Un monde fascinant, a la fois net et morbide, froid et follement sexy, aiguisé, décadent, rythmé, dépressif, hype, fataliste, jouissif…

Je me prends a penser que, de l’extérieur, dans ces années là, je me serais plu. Cheveux courts, lunettes de soleil rectangulaires, long manteau noir, jeans, chemise noire dépassant de la ceinture, cravate a dominante grise, juste ce qu’il faut desserrée, veste noire cintrée, au volant d’une Mercedes cabrio SLK 230 grise argent, vieille de presque 10 ans, irrésistible empreinte vintage.

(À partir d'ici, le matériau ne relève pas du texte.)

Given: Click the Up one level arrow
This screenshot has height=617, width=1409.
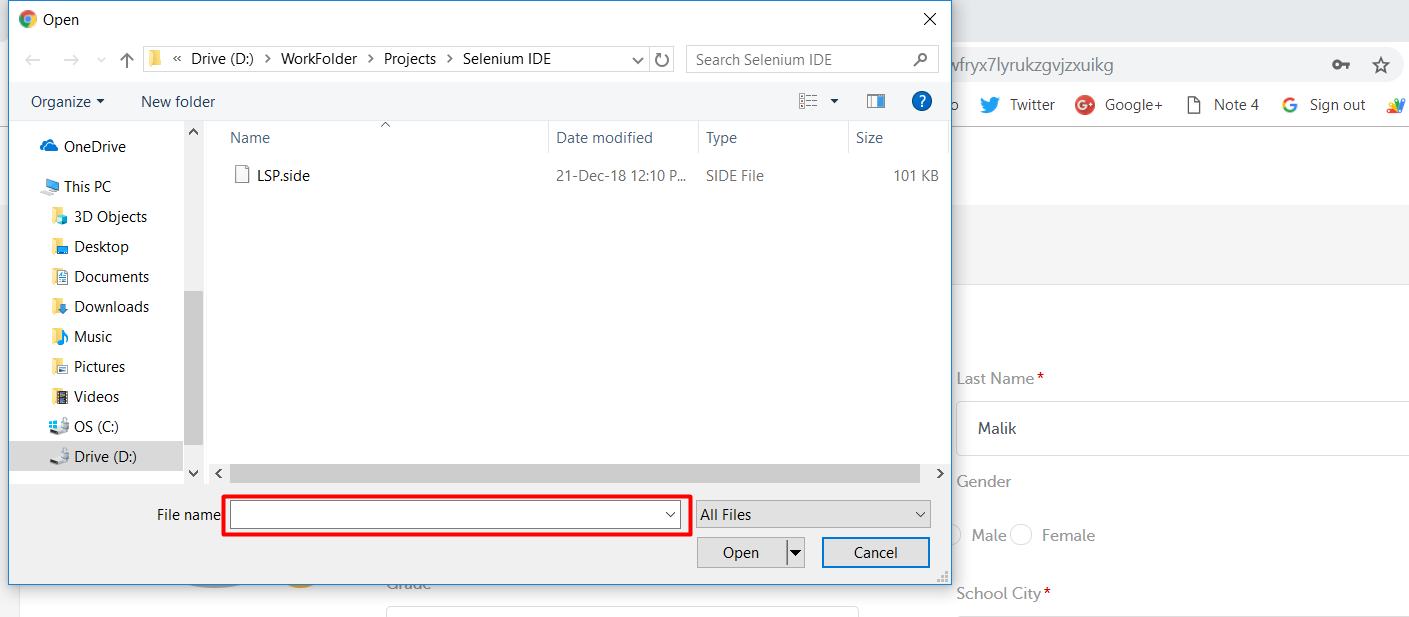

Je me serais vu passer, du bout de mon adolescence, peut être aurais-je émis le souhait d’être conforme a mon image… Mais c’est juste une image… de papier glacé. L’emballage, fragile, ne correspond en rien au contenu. Vide de sens et d’ambition. Un corps malade. Une ame encore tourmentée. Une vie déserte. Sous le cliché rutilant se cache la vraie précarité, une existence si mal consolidée qu’a tout instant elle pourrait basculer dans le pire… n’importe quelle tuile, n’importe quelle grosse facture, n’importe quel imprévu un peu encombrant, et je sombre, corps et biens…L’image est toujours traîtresse.

De l’extérieur, on dirait que je file droit sur le Catwalk, sourire et confiance. Sous une autre perspective, j’avance sans oser regarder en bas sur un fil prêt à rompre en essayant désespérément de sauver les apparences.

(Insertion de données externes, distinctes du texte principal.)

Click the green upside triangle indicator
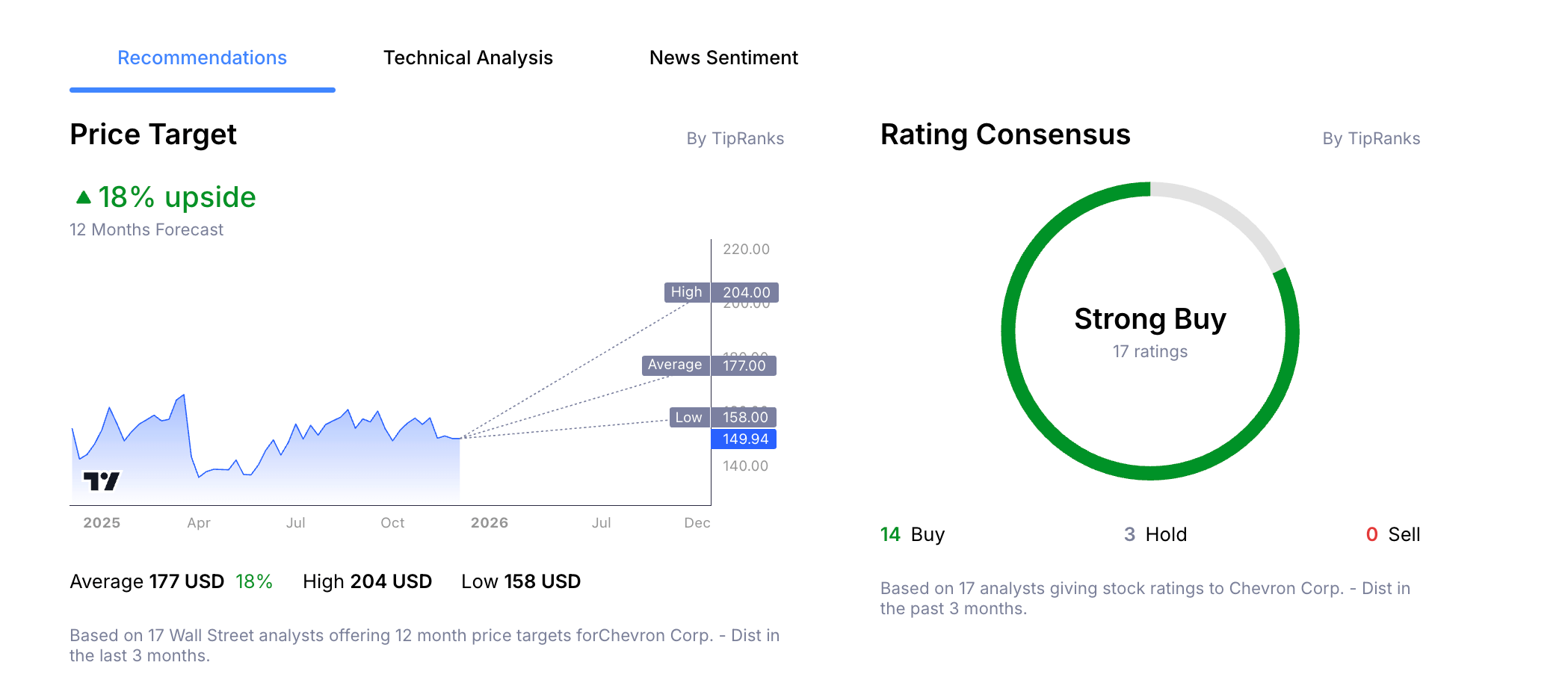This screenshot has height=683, width=1568. pyautogui.click(x=82, y=197)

Qui suis-je en définitive ? Suis-je le reflet vide de ce a quoi je voudrais ressembler ? Une série d’attributs ? Une collection d’images d’Epinal ? Un cliché mal abouti ? Ou suis-je vraiment un être humain, avec des ambitions, des envies, un but… et si oui… lesquels ?

Entre temps, je suis arrivé au bureau. Fin des questions personnelles. 

15:50 Écrit par Jorael dans Général | Lien permanent | Commentaires (2) |  Facebook |

Commentaires

C'est pas faux... Un petit Simple Minds tout à l'heure sur Classic 21, le ciel qui s'illumine d'orange alors que le soleil se couche... Où sont nos quinze ans??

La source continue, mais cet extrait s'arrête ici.